FILE - In this May 17, 2012 file photo newly named Housing Minister Cecile Duflot, wearing denim trousers, arrives for the first weekly cabinet meeting with new President Francois Hollande, at the Elysee Palace in Paris. The hooting and catcalls on Duflot began as soon as she stood, wearing a blue and white flowered dress. It did not cease for the entire time she spoke before France's National Assembly. And it came not from an unruly crowd, but from male legislators who later said they were merely showing their appreciation on a warm summer's day. French lawmakers are nearing passage of a law on sexual harassment, more than two months after the country's previous one was thrown out by a court, and all pending cases along with it. (AP Photo/Thibault Camus, File)
PARIS (AP) — The hooting and catcalls began as soon as the Cabinet minister stood, wearing a blue and white flowered dress. It did not cease for the entire time she spoke before France's National Assembly. And they came not from an unruly crowd, but from male legislators who later said they were merely showing their appreciation on a warm summer's day.
Cecile Duflot, the Housing minister, faltered very slightly, then continued with her prepared remarks to the Assembly.
"Ladies and gentlemen, but above all the gentlemen, obviously," she said in a firm voice as hoots rang out. She completed the statement on her ministry and again sat down. None of the men in suits who preceded her got the same treatment from the deputies.
The same French Assembly on Tuesday is expected to take up a new law on sexual harassment, more than two months after a court struck down the previous statute, saying it was too vague and failed to protect women. In the meantime, there has been nothing. All cases that were pending when the law was struck down May 4 were thrown out. And, without a law, there were no new cases.
"Women will no longer be without protection, that's the most important thing," said Asma Guenifi, president of the feminist group Neither Prostitutes nor Doormats. But Guenifi said she had reservations about the replacement law, primarily its maximum punishment of three years in prison and the three escalating categories of harassment.
"My fear today is that this new law won't be clear enough, protective enough or global enough," Guenifi said. "Ideally there would be one law, one definition of sexual harassment. All victims should be able to find themselves in this law, without resorting to categories and levels. "
The new legislation will extend to cover offences in universities, in the housing market and job interviews, and is intended to punish single acts of sexual blackmail as sexual harassment — previously only covering repeated acts. The government, keenly aware of the lack of protection since the May 4 court decision, has pressed for a quick vote.
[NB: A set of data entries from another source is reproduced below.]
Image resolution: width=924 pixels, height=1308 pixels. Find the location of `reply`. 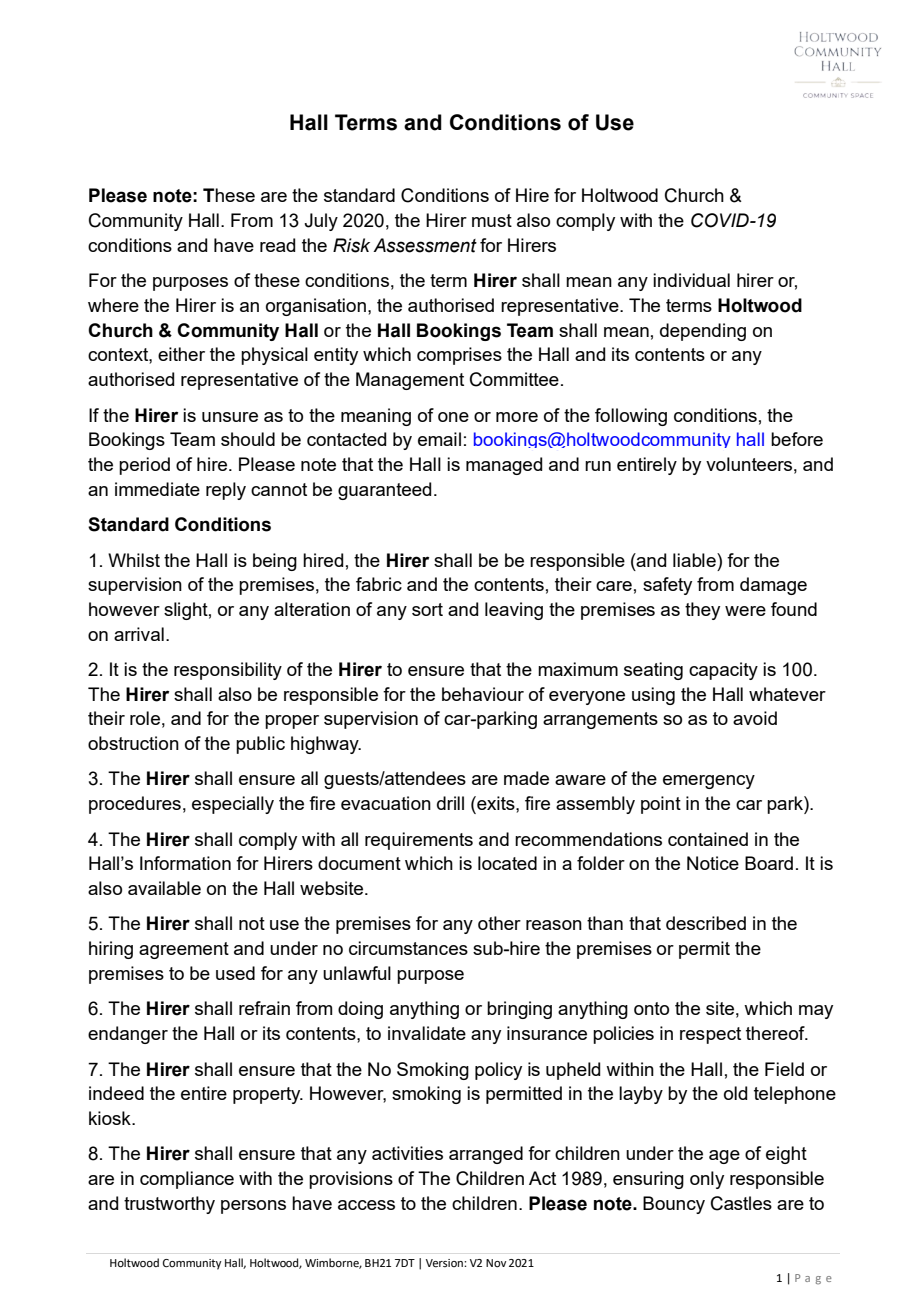

reply is located at coordinates (226, 491).
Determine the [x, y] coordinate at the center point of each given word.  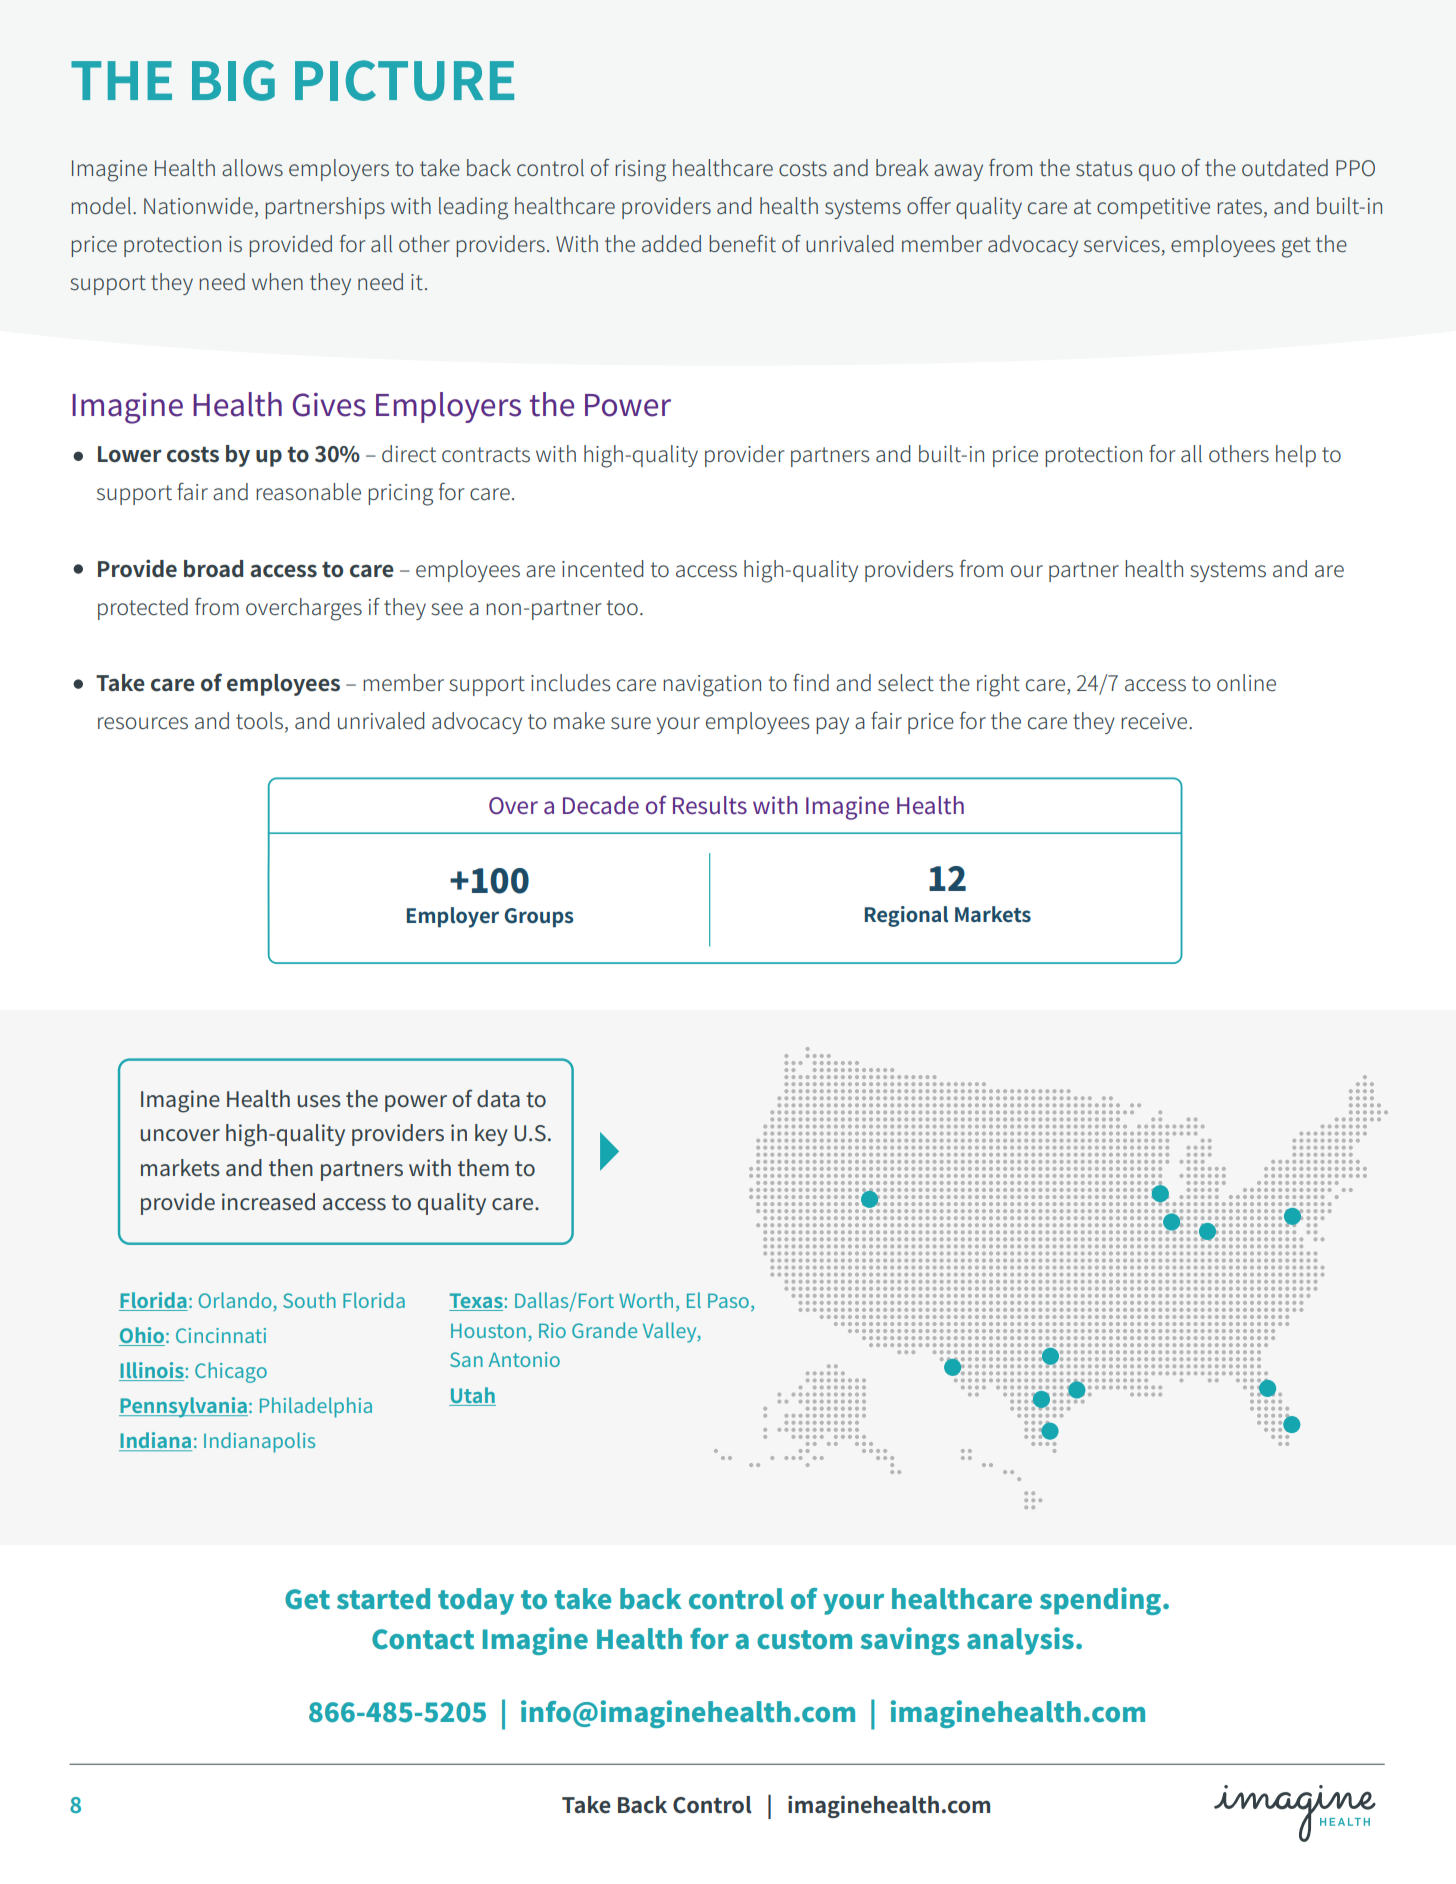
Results [710, 805]
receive [1155, 721]
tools [261, 722]
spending [1100, 1601]
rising [640, 171]
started [383, 1599]
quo [1157, 172]
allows [252, 168]
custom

It has already passed the Senate.
But in a culture where hissing at women on the street is considered a sign of approval and sexual banter is often a workplace norm, Guenifi said the law could be a hard sell for women under pressure to keep their jobs in a difficult economy. Especially coming from the same group of lawmakers who last week disrupted a normally routine presentation from government ministers.
Guenifi said the reaction to Duflot in the July 17 Assembly session was disappointing, but unsurprising.
"We knew that sexism and machismo touches all socioeconomic classes, but it's very sad because everyone can identify with it, saying, 'Even there they don't respect women,'" she said.
Duflot - who came under criticism after wearing jeans to her first Cabinet meeting this year - said she was shocked at the reaction last week in the Assembly.
"I worked in the building and construction sector, and I never saw that. It says something about certain deputies. It means something about certain deputies. I think about their wives. I think about all the men who aren't like that," Duflot said later in an interview with the French television network RTL.
One of the male deputies was unrepentant, denying the outburst was intended to be offensive: "We weren't booing or whistling at Cecile Duflot. We were admiring," Patrick Balkany, of the opposition UMP, told the newspaper Figaro. "It's possible to look at a woman with interest without it being machismo."
A female UMP deputy was more perturbed by the outburst.
"It's a way of not taking women's voices into consideration, to deny your work or your role," Francoise de Panafieu, whose mother Helene Missoffe was a junior minister in the 1970s as well as an Assembly deputy. "Since my mother, the place of women in politics has not budged."
The new sexual harassment law, which was passed by the Senate last week, is supposed to address problems in France that many say have been going on for as long as women have been a big part of the workforce. It sets three levels of harassment, with the most serious punishable by three years in prison. Among the circumstances that merit the most severe punishment: if the harasser has authority over the victim, if the victim is younger than 15, or if multiple people carry out the harassment.
Guenifi listed acts that would draw the most lenient, one-year punishment, including repeated gestures, discourse, or other sexually suggestive actions intended to create a hostile or intimidating environment.
"All that, and one year of prison?" she asked. "It's scandalous, truly scandalous."